→ TEXT BLOCK
>>>>>

[gmx-users] Performance of Gromacs-4.6.1 on BlueGene/Q

Tue Jun 4 17:48:16 CEST 2013

On Tue, Jun 4, 2013 at 4:50 PM, Jianguo Li <ljggmx at yahoo.com.sg> wrote:

>
>
> Thank you, Mark and Xavier.
>
> The thing is that the cluster manager set the
> minimum number of cores of each jobs in Bluegene/Q is 128, so I can not
> use 64 cores. But according to the performance, 512 cores in Bluegene
> roughly equivalent to 64 cores in another cluster. Since there are 16
> cores in each computational cards, the total number of cores I used in
> Bluegene//Q is num_cards times 16. So in my test, I acutally run
> simulations using different number of cards, from 8 to 256.
>
> The following is the script I submitted to bluegene using 128
> computational cards:
>
> #!/bin/sh
> #SBATCH --nodes=128
> # set Use 128 Compute Cards ( 1x Compute Card = 16 cores, 128x16 = 2048
> cores )
> #SBATCH --job-name="128x16x2"
> # set Job name
> #SBATCH -output="first-job-sample"
> # set
> Output file
> #SBATCH --partition="training"
>
>
> srun
> --ntasks-per-node=32 --overcommit
> /scratch/home/biilijg/package/gromacs-461/bin/mdrun -s box_md1.tpr -c
> box_md1.gro -x box_md1.xtc -g md1.log >& job_md1
>
> Since bluegene/q accepts up to 4 tasks each
> core, I used 32 mpi tasks for each card (2 task per core). I tried
> --ntasks-per-node=64, but the simulations get much slower.

<<<<<

→ INFORMATION SUPPLIED
>>>>>

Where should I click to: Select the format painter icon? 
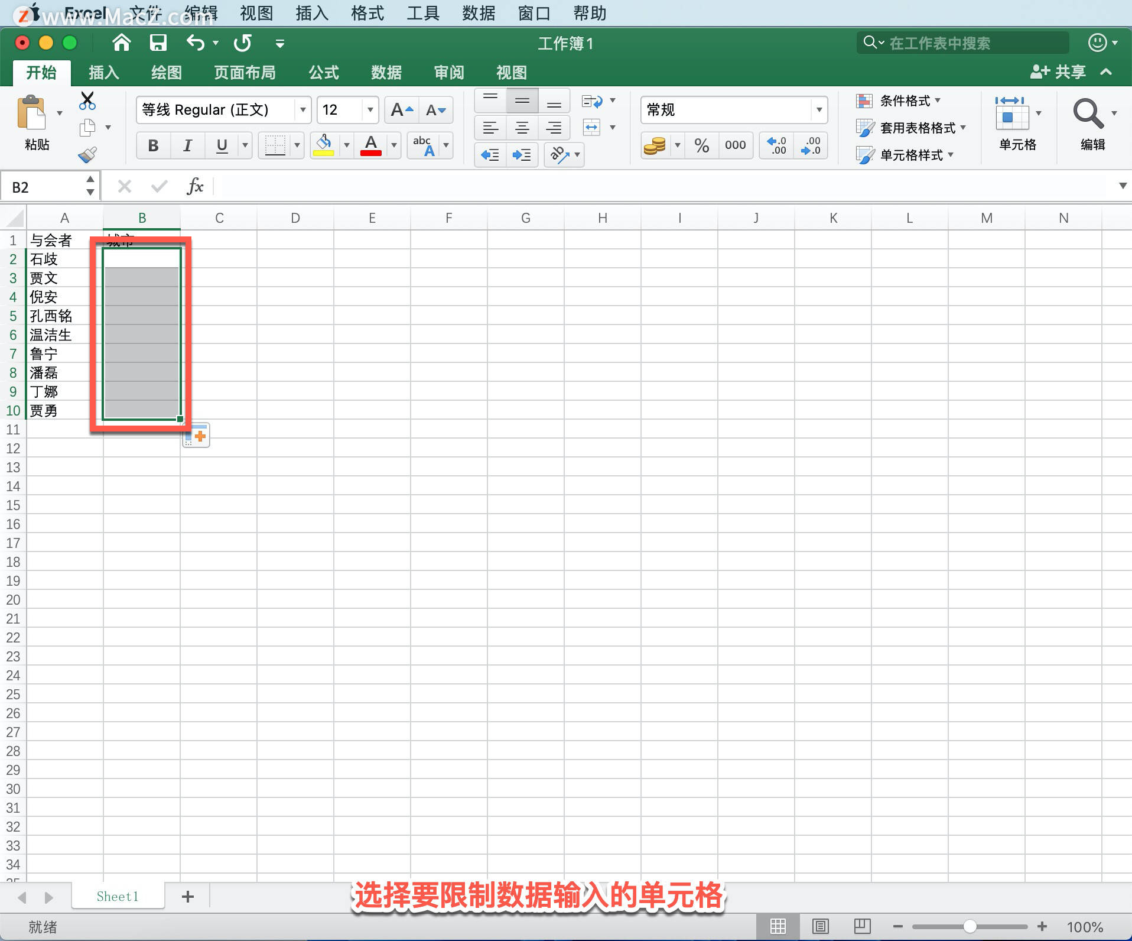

<<<<<

→ EXERCISE REQUIREMENTS
- 1) Return the passage of the Gromacs BlueGene/Q forum thread from "[gmx-users] Performance of" up to and including "Mark and Xavier.".
- 2) Supply the next part of the forum thread on Gromacs performance on BlueGene/Q, picking up right after its final sentence.

→ TASK RESPONSES
- 1)
[gmx-users] Performance of Gromacs-4.6.1 on BlueGene/Q

Tue Jun 4 17:48:16 CEST 2013

On Tue, Jun 4, 2013 at 4:50 PM, Jianguo Li <ljggmx at yahoo.com.sg> wrote:

>
>
> Thank you, Mark and Xavier.

- 2)
> Is there a optimized number for --ntasks-per-node?
>

The threads per core thing will surely be useless for GROMACS. Even our
unoptimized kernels will saturate the available flops. There simply is
nothing to overlap, so you net lose from the extra overhead. You should aim
at 16 threads per node, one for each A2 core. Each of those 16 need not be
an MPI process, however.

There's some general background info here
http://www.gromacs.org/Documentation/Acceleration_and_parallelization.
Relevant to BG/Q is that you will be using real MPI and should use OpenMP
and the Verlet kernels (see
http://www.gromacs.org/Documentation/Acceleration_and_parallelization#Multi-level_parallelization.3a_MPI.2fthread-MPI_.2b_OpenMP).
Finding the right balance of OpenMP threads per MPI process is hardware-
and problem-dependent, so you will need to experiment there.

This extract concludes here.